● **Exercise brief**
Would you copy the material below word for word, beginning with its first line and ending with the line that contains "[BlogThis!] (322, 143)"?

● **Source records**

************

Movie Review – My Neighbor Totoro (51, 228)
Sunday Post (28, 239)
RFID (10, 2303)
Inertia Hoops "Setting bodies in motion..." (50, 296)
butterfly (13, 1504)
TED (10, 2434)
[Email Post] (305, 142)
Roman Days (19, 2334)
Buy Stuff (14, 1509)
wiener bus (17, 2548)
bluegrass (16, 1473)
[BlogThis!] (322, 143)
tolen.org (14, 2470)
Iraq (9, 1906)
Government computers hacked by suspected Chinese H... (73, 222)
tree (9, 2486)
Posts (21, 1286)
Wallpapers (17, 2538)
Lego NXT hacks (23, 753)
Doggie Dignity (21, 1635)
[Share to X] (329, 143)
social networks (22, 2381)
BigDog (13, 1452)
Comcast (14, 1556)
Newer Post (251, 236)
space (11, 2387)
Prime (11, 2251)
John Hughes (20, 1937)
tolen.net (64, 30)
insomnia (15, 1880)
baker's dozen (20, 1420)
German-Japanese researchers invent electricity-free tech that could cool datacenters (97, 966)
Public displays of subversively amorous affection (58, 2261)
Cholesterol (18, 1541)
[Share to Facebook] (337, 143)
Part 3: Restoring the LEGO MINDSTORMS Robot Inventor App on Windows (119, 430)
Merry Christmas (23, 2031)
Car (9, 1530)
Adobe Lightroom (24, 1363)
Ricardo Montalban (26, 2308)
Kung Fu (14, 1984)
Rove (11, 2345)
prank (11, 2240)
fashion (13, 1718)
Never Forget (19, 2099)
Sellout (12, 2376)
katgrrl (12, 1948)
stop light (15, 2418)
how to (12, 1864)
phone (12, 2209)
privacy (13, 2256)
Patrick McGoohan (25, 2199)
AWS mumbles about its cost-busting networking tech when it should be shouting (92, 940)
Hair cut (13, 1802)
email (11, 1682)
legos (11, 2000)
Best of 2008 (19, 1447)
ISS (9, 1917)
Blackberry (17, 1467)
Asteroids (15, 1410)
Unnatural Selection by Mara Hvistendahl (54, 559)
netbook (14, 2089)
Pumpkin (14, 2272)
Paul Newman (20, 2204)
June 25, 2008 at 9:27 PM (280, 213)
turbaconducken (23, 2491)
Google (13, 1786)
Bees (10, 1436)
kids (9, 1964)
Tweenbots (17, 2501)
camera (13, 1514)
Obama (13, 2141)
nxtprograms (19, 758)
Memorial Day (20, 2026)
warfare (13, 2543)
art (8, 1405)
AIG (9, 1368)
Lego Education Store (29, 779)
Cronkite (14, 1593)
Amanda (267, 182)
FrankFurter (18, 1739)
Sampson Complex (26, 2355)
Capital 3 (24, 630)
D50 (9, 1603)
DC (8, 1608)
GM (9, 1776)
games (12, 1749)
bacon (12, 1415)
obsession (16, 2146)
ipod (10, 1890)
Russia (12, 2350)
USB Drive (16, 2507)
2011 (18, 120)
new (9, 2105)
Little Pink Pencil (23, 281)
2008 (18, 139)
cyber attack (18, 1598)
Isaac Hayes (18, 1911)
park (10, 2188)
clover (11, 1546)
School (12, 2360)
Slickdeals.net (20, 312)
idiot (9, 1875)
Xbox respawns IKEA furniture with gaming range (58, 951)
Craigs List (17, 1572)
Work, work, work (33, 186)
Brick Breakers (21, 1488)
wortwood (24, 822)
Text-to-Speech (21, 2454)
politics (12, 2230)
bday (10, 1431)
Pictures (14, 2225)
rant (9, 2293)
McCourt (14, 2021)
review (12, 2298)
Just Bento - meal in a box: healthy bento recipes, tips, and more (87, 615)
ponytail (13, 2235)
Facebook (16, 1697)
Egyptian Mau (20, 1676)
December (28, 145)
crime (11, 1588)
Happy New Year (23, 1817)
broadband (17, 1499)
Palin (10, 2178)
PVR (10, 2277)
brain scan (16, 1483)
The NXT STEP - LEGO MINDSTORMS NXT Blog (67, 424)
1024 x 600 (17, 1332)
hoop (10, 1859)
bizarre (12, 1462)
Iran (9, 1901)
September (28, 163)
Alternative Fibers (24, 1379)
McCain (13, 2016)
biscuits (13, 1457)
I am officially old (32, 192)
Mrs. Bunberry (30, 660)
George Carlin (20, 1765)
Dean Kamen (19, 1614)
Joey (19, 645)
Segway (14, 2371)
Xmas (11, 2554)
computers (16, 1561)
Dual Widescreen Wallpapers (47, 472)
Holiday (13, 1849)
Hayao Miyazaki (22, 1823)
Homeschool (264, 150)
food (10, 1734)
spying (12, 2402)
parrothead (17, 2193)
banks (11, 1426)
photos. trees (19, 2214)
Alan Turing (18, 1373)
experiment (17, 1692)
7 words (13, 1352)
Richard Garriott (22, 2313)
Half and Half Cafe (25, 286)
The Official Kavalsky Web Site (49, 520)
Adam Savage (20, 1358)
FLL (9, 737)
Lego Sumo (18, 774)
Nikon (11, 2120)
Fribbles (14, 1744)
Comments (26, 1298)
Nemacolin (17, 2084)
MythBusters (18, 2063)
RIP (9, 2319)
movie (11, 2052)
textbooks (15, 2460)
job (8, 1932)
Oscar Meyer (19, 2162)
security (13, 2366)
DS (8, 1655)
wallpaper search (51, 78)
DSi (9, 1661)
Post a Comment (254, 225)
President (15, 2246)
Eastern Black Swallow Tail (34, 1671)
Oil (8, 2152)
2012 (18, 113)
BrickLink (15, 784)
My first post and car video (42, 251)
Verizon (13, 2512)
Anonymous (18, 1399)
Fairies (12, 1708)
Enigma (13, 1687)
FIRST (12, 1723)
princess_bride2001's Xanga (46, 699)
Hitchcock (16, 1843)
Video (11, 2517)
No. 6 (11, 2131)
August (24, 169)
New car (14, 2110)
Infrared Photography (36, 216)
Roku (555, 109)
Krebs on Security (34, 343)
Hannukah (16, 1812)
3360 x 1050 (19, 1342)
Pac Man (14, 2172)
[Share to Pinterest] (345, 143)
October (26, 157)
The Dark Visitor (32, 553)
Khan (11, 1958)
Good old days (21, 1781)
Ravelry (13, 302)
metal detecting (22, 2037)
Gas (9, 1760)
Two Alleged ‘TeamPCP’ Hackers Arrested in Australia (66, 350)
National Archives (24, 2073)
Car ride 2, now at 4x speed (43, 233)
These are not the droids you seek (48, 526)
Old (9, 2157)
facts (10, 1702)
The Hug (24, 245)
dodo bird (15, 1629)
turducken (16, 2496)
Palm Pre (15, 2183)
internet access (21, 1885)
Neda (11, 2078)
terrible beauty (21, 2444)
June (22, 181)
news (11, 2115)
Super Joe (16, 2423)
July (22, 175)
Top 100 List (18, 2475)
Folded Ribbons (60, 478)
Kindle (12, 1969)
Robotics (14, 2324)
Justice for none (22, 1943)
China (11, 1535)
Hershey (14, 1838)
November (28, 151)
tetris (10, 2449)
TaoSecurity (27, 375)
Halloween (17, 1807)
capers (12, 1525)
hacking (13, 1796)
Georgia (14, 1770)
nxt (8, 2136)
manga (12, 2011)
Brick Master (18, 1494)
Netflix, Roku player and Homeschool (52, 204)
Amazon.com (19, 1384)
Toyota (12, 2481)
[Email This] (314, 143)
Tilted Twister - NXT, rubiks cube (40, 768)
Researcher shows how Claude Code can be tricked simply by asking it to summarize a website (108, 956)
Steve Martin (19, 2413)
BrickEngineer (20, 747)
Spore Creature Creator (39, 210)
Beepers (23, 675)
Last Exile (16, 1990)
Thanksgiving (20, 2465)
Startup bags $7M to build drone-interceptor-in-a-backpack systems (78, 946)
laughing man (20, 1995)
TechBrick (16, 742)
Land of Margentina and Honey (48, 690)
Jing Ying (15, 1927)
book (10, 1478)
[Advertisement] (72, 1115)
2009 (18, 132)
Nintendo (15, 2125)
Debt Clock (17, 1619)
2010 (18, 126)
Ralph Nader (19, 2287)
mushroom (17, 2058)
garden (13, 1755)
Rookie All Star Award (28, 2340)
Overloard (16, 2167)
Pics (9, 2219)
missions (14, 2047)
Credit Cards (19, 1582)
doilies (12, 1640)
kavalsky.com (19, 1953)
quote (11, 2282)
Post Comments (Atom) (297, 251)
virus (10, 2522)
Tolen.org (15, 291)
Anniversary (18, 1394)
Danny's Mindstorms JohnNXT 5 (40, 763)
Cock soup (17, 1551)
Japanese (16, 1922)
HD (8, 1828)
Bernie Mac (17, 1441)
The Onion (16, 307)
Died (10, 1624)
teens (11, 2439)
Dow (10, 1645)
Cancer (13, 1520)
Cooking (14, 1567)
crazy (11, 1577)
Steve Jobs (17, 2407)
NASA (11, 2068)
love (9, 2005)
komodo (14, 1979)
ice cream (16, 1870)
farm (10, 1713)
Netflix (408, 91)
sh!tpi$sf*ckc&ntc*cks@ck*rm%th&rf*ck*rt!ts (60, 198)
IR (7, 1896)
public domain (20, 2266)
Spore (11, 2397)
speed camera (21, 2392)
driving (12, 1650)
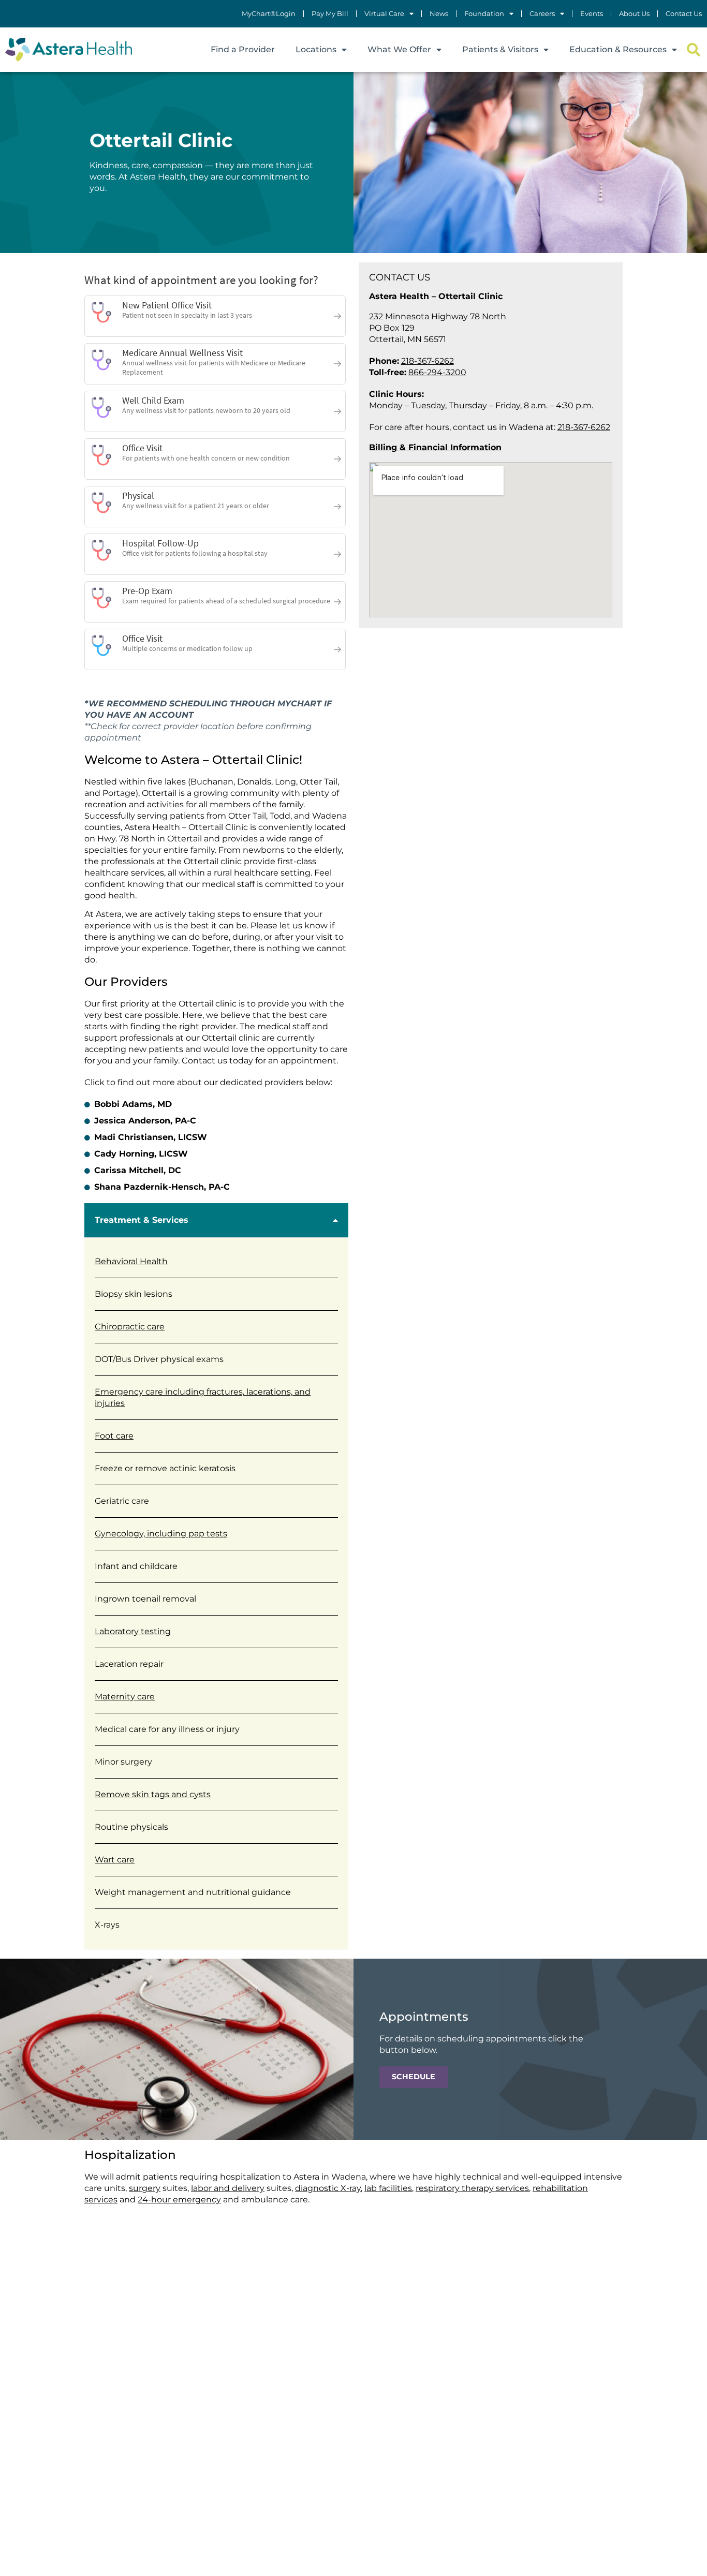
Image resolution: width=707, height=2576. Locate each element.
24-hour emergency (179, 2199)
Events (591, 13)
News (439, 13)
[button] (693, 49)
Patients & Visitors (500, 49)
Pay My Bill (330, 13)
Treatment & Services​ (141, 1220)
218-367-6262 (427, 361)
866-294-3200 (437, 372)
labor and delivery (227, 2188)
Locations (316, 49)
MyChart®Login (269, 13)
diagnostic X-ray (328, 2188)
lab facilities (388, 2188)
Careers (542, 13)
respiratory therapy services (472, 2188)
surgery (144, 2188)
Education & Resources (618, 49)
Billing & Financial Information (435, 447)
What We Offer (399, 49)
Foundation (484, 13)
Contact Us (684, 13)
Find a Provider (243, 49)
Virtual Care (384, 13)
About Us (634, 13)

************

● **Answer to this task**
Movie Review – My Neighbor Totoro (51, 228)
Sunday Post (28, 239)
RFID (10, 2303)
Inertia Hoops "Setting bodies in motion..." (50, 296)
butterfly (13, 1504)
TED (10, 2434)
[Email Post] (305, 142)
Roman Days (19, 2334)
Buy Stuff (14, 1509)
wiener bus (17, 2548)
bluegrass (16, 1473)
[BlogThis!] (322, 143)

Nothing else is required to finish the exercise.